WORK ORDER> In the data below, one line contains "The MatchMaker HQ♥️ (485, 2483)" and a later one contains "Better data (276, 2432)". Print both, with every line between them, exactly and alone.

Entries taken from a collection
# # #

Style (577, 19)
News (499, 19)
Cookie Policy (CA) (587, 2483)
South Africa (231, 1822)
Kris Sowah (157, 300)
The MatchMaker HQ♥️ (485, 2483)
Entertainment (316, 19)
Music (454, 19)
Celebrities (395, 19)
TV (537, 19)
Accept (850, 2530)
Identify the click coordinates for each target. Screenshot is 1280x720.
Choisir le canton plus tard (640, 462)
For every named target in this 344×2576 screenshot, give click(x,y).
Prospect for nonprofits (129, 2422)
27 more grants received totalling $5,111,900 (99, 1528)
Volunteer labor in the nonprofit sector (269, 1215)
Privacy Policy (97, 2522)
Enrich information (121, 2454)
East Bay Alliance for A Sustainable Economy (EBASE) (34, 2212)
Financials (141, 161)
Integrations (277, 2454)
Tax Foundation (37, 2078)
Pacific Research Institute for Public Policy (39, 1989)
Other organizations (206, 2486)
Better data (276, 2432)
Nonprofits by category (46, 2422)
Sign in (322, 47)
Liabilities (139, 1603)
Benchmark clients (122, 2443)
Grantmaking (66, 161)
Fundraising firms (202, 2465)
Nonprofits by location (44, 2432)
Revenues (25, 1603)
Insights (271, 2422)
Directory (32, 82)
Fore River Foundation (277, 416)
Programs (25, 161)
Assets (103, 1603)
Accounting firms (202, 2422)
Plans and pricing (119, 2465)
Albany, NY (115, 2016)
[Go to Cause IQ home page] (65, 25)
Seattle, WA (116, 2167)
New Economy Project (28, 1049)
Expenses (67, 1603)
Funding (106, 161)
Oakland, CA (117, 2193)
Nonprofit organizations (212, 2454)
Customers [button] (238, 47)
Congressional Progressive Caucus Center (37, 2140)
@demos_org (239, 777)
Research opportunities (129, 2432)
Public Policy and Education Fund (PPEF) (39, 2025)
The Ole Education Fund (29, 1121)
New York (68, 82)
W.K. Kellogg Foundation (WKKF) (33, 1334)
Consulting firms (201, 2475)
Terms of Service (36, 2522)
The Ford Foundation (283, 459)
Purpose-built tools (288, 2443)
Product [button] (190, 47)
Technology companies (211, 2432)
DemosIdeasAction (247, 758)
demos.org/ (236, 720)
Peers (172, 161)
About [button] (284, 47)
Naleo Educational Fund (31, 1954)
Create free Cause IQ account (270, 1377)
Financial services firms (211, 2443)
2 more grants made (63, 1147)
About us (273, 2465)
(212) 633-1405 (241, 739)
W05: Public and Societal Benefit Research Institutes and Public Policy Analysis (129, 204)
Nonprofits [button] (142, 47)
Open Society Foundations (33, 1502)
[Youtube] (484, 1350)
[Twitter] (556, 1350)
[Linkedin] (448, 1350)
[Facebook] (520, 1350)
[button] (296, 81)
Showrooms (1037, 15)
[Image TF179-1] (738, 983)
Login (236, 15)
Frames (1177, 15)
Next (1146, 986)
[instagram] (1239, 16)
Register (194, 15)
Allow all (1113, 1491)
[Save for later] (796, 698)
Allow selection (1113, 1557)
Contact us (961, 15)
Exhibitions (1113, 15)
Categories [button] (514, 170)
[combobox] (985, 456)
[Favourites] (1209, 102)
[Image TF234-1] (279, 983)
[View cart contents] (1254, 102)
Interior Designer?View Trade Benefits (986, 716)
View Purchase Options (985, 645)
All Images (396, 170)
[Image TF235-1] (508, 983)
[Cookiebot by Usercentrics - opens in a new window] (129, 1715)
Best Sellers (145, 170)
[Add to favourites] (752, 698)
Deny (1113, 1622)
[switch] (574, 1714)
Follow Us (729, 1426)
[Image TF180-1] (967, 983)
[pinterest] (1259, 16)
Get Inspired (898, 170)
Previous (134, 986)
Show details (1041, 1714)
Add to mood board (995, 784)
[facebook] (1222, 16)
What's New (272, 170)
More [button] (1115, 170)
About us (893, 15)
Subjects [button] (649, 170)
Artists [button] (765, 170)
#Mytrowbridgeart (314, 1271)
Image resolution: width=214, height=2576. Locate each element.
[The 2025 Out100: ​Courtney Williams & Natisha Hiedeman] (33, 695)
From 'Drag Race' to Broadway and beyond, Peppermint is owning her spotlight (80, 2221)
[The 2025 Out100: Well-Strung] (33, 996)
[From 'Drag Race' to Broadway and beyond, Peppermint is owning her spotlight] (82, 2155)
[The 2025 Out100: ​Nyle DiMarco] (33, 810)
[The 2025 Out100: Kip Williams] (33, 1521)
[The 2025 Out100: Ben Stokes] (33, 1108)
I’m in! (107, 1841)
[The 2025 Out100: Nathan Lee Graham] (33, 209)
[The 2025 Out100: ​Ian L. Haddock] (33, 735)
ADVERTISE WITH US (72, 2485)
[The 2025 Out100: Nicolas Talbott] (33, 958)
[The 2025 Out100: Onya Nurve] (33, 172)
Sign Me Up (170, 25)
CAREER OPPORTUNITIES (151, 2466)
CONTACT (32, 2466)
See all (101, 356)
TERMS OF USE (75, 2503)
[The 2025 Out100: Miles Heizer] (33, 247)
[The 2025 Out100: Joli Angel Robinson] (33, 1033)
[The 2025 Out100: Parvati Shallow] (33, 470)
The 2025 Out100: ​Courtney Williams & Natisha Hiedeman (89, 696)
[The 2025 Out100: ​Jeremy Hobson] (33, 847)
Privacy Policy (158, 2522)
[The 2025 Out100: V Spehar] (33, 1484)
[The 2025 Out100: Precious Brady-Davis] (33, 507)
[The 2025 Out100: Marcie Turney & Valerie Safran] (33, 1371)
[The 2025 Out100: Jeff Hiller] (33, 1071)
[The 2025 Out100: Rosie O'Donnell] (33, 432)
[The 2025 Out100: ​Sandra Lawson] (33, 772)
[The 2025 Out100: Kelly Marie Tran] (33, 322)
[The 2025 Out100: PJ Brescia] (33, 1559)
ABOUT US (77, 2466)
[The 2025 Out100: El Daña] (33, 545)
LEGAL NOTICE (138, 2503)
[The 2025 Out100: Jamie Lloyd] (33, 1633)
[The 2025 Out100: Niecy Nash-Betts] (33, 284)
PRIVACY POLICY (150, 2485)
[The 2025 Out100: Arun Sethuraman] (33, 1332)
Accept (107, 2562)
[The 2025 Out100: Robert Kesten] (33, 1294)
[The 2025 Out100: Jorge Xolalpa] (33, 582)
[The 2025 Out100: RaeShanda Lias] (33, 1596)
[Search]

# # #

EXERCISE ANSWER>
The MatchMaker HQ♥️ (485, 2483)
Entertainment (316, 19)
Music (454, 19)
Celebrities (395, 19)
TV (537, 19)
Accept (850, 2530)
Identify the click coordinates for each target. Screenshot is 1280x720.
Choisir le canton plus tard (640, 462)
For every named target in this 344×2576 screenshot, give click(x,y).
Prospect for nonprofits (129, 2422)
27 more grants received totalling $5,111,900 (99, 1528)
Volunteer labor in the nonprofit sector (269, 1215)
Privacy Policy (97, 2522)
Enrich information (121, 2454)
East Bay Alliance for A Sustainable Economy (EBASE) (34, 2212)
Financials (141, 161)
Integrations (277, 2454)
Tax Foundation (37, 2078)
Pacific Research Institute for Public Policy (39, 1989)
Other organizations (206, 2486)
Better data (276, 2432)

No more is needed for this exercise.